[Input data — start]

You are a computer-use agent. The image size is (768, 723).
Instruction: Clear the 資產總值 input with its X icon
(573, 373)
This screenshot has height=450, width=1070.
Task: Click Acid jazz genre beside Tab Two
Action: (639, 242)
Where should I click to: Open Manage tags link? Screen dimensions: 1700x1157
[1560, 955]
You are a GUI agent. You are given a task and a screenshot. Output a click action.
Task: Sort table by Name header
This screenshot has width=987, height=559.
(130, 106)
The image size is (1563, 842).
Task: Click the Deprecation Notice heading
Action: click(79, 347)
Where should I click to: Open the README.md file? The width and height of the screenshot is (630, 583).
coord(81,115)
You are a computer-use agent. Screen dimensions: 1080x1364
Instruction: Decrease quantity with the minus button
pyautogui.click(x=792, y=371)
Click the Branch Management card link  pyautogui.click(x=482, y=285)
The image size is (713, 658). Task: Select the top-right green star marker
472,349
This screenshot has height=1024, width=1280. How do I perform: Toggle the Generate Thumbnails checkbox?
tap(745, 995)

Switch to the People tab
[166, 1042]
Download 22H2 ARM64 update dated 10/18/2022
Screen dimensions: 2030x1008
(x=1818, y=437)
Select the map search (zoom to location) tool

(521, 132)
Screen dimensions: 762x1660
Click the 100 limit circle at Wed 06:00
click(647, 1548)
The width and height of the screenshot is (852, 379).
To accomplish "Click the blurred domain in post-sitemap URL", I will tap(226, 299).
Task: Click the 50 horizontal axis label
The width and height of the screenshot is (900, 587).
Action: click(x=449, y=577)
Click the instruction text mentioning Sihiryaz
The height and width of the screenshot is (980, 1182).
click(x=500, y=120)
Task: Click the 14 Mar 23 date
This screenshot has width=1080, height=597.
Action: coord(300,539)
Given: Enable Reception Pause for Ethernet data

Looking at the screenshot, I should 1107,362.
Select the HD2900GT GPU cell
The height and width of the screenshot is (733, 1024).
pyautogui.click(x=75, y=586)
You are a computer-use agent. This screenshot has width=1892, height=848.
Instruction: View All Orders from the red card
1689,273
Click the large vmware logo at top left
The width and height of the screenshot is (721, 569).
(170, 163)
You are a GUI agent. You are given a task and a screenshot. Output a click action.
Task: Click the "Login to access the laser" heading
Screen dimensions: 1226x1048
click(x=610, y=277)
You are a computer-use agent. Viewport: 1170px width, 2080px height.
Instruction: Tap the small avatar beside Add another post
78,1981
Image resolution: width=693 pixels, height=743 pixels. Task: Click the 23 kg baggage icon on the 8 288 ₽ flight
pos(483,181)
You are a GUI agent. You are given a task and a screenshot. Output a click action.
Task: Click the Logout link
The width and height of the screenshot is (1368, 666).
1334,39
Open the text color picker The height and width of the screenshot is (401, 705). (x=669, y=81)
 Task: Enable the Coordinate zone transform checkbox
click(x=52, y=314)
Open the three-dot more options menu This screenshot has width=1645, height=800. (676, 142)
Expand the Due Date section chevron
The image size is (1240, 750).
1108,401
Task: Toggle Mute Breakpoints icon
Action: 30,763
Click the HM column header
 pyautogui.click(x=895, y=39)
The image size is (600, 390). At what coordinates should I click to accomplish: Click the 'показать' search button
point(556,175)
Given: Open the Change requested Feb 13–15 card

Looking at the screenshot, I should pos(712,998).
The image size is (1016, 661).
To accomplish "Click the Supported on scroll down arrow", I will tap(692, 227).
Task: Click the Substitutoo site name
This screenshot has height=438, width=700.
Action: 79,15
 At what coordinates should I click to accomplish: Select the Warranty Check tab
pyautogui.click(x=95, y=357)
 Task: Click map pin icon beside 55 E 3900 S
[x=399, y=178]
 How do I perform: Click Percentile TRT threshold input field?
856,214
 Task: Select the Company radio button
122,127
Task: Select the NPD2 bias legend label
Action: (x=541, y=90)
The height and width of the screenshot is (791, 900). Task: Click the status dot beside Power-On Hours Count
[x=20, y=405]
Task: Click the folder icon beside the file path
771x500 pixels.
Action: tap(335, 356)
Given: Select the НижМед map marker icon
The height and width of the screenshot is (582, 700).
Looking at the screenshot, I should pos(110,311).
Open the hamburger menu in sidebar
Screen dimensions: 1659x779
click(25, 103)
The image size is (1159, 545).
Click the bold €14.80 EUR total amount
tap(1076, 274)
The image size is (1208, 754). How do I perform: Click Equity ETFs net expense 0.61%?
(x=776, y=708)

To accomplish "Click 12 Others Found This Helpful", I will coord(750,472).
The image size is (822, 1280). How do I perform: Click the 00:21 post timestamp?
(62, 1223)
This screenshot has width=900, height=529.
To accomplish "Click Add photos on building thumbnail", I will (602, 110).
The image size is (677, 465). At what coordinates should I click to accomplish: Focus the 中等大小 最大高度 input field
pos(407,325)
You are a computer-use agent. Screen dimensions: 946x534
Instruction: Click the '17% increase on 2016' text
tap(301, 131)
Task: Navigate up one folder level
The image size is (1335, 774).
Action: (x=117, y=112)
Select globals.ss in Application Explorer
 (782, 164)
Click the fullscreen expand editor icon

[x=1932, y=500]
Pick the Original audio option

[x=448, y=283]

[Input data — finish]

Looking at the entries above, work out how many lines include the word "agent" and reply with that number alone.

8